- [Information supplied]:
+--

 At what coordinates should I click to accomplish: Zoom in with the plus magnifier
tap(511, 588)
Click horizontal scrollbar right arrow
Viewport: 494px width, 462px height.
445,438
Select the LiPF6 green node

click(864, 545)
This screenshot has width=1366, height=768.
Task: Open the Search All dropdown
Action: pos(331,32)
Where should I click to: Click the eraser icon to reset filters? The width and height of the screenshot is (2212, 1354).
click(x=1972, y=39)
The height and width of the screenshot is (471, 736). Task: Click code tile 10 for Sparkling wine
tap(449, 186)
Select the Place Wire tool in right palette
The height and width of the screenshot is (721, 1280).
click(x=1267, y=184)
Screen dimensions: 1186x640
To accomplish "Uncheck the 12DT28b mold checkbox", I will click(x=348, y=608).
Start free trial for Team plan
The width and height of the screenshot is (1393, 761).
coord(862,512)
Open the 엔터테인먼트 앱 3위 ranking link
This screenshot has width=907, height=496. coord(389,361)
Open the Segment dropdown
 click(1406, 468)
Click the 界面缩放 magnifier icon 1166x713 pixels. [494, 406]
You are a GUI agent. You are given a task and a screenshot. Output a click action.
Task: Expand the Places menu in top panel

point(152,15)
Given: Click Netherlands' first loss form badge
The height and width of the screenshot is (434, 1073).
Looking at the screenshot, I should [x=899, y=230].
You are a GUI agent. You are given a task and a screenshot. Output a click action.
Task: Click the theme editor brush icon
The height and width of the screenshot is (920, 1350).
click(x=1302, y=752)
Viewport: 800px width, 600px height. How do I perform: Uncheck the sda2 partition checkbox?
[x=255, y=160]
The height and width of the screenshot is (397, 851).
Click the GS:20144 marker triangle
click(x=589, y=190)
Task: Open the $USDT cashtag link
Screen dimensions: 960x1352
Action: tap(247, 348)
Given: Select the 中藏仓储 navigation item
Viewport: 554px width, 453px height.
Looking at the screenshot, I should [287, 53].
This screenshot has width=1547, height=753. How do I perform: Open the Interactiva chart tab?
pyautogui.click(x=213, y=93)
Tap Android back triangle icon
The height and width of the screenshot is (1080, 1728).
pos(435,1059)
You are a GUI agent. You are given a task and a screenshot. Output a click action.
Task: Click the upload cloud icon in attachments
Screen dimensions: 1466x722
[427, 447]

+--

- [Short exercise]: Format each line of the data above as a Markdown table with a Row column holding the row number and a Text column holding the line. Leave out blank lines.

- [Task solution]:
| Row | Text |
|---|---|
| 1 |  At what coordinates should I click to accomplish: Zoom in with the plus magnifier |
| 2 | tap(511, 588) |
| 3 | Click horizontal scrollbar right arrow |
| 4 | Viewport: 494px width, 462px height. |
| 5 | 445,438 |
| 6 | Select the LiPF6 green node |
| 7 | click(864, 545) |
| 8 | This screenshot has width=1366, height=768. |
| 9 | Task: Open the Search All dropdown |
| 10 | Action: pos(331,32) |
| 11 | Where should I click to: Click the eraser icon to reset filters? The width and height of the screenshot is (2212, 1354). |
| 12 | click(x=1972, y=39) |
| 13 | The height and width of the screenshot is (471, 736). Task: Click code tile 10 for Sparkling wine |
| 14 | tap(449, 186) |
| 15 | Select the Place Wire tool in right palette |
| 16 | The height and width of the screenshot is (721, 1280). |
| 17 | click(x=1267, y=184) |
| 18 | Screen dimensions: 1186x640 |
| 19 | To accomplish "Uncheck the 12DT28b mold checkbox", I will click(x=348, y=608). |
| 20 | Start free trial for Team plan |
| 21 | The width and height of the screenshot is (1393, 761). |
| 22 | coord(862,512) |
| 23 | Open the 엔터테인먼트 앱 3위 ranking link |
| 24 | This screenshot has width=907, height=496. coord(389,361) |
| 25 | Open the Segment dropdown |
| 26 |  click(1406, 468) |
| 27 | Click the 界面缩放 magnifier icon 1166x713 pixels. [494, 406] |
| 28 | You are a GUI agent. You are given a task and a screenshot. Output a click action. |
| 29 | Task: Expand the Places menu in top panel |
| 30 | point(152,15) |
| 31 | Given: Click Netherlands' first loss form badge |
| 32 | The height and width of the screenshot is (434, 1073). |
| 33 | Looking at the screenshot, I should [x=899, y=230]. |
| 34 | You are a GUI agent. You are given a task and a screenshot. Output a click action. |
| 35 | Task: Click the theme editor brush icon |
| 36 | The height and width of the screenshot is (920, 1350). |
| 37 | click(x=1302, y=752) |
| 38 | Viewport: 800px width, 600px height. How do I perform: Uncheck the sda2 partition checkbox? |
| 39 | [x=255, y=160] |
| 40 | The height and width of the screenshot is (397, 851). |
| 41 | Click the GS:20144 marker triangle |
| 42 | click(x=589, y=190) |
| 43 | Task: Open the $USDT cashtag link |
| 44 | Screen dimensions: 960x1352 |
| 45 | Action: tap(247, 348) |
| 46 | Given: Select the 中藏仓储 navigation item |
| 47 | Viewport: 554px width, 453px height. |
| 48 | Looking at the screenshot, I should [287, 53]. |
| 49 | This screenshot has width=1547, height=753. How do I perform: Open the Interactiva chart tab? |
| 50 | pyautogui.click(x=213, y=93) |
| 51 | Tap Android back triangle icon |
| 52 | The height and width of the screenshot is (1080, 1728). |
| 53 | pos(435,1059) |
| 54 | You are a GUI agent. You are given a task and a screenshot. Output a click action. |
| 55 | Task: Click the upload cloud icon in attachments |
| 56 | Screen dimensions: 1466x722 |
| 57 | [427, 447] |